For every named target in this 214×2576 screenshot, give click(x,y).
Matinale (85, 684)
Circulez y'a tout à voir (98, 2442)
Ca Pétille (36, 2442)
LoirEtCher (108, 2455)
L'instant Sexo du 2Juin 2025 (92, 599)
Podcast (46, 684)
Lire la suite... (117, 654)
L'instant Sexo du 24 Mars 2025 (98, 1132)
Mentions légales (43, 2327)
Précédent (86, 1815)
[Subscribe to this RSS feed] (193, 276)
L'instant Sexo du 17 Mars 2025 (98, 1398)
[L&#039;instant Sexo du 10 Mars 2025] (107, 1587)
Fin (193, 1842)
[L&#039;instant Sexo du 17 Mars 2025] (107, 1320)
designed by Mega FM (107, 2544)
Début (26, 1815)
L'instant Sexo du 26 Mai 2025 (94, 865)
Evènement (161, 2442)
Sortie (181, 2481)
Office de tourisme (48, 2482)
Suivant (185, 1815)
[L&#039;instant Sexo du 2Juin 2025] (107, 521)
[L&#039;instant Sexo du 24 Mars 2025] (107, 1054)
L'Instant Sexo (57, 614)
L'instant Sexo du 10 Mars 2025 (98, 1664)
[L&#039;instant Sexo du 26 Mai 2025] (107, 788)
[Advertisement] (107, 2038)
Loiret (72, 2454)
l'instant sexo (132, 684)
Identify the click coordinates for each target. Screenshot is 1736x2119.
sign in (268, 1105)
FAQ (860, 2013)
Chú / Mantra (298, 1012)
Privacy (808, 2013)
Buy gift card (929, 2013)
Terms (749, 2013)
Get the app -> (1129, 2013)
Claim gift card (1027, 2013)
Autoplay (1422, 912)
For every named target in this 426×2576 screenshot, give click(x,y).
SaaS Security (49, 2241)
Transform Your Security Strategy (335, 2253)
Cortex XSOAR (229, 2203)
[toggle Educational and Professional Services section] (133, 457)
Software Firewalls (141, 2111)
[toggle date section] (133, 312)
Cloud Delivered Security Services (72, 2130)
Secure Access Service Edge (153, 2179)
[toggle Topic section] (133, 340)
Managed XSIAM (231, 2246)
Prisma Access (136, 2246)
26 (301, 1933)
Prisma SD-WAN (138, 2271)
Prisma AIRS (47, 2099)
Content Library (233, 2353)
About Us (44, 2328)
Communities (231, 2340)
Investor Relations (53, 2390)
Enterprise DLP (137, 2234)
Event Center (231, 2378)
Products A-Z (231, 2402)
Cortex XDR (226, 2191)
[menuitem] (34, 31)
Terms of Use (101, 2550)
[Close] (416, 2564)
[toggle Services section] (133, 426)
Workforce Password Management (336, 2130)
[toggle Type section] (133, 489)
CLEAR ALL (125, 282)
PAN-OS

--------------------------------------------------

• _YOUR GOAL_: Rewrite all of the data above as a numbered list, one entry per line, and leave out any blank lines.

• _OUTPUT FOR THIS EXERCISE_:
1. For every named target in this 214×2576 screenshot, give click(x,y).
2. Matinale (85, 684)
3. Circulez y'a tout à voir (98, 2442)
4. Ca Pétille (36, 2442)
5. LoirEtCher (108, 2455)
6. L'instant Sexo du 2Juin 2025 (92, 599)
7. Podcast (46, 684)
8. Lire la suite... (117, 654)
9. L'instant Sexo du 24 Mars 2025 (98, 1132)
10. Mentions légales (43, 2327)
11. Précédent (86, 1815)
12. [Subscribe to this RSS feed] (193, 276)
13. L'instant Sexo du 17 Mars 2025 (98, 1398)
14. [L&#039;instant Sexo du 10 Mars 2025] (107, 1587)
15. Fin (193, 1842)
16. [L&#039;instant Sexo du 17 Mars 2025] (107, 1320)
17. designed by Mega FM (107, 2544)
18. Début (26, 1815)
19. L'instant Sexo du 26 Mai 2025 (94, 865)
20. Evènement (161, 2442)
21. Sortie (181, 2481)
22. Office de tourisme (48, 2482)
23. Suivant (185, 1815)
24. [L&#039;instant Sexo du 2Juin 2025] (107, 521)
25. [L&#039;instant Sexo du 24 Mars 2025] (107, 1054)
26. L'Instant Sexo (57, 614)
27. L'instant Sexo du 10 Mars 2025 (98, 1664)
28. [L&#039;instant Sexo du 26 Mai 2025] (107, 788)
29. [Advertisement] (107, 2038)
30. Loiret (72, 2454)
31. l'instant sexo (132, 684)
32. Identify the click coordinates for each target. Screenshot is 1736x2119.
33. sign in (268, 1105)
34. FAQ (860, 2013)
35. Chú / Mantra (298, 1012)
36. Privacy (808, 2013)
37. Buy gift card (929, 2013)
38. Terms (749, 2013)
39. Get the app -> (1129, 2013)
40. Claim gift card (1027, 2013)
41. Autoplay (1422, 912)
42. For every named target in this 426×2576 screenshot, give click(x,y).
43. SaaS Security (49, 2241)
44. Transform Your Security Strategy (335, 2253)
45. Cortex XSOAR (229, 2203)
46. [toggle Educational and Professional Services section] (133, 457)
47. Software Firewalls (141, 2111)
48. [toggle date section] (133, 312)
49. Cloud Delivered Security Services (72, 2130)
50. Secure Access Service Edge (153, 2179)
51. [toggle Topic section] (133, 340)
52. Managed XSIAM (231, 2246)
53. Prisma Access (136, 2246)
54. 26 (301, 1933)
55. Prisma SD-WAN (138, 2271)
56. Prisma AIRS (47, 2099)
57. Content Library (233, 2353)
58. About Us (44, 2328)
59. Communities (231, 2340)
60. Investor Relations (53, 2390)
61. Enterprise DLP (137, 2234)
62. Event Center (231, 2378)
63. Products A-Z (231, 2402)
64. Cortex XDR (226, 2191)
65. [menuitem] (34, 31)
66. Terms of Use (101, 2550)
67. [Close] (416, 2564)
68. [toggle Services section] (133, 426)
69. Workforce Password Management (336, 2130)
70. [toggle Type section] (133, 489)
71. CLEAR ALL (125, 282)
72. PAN-OS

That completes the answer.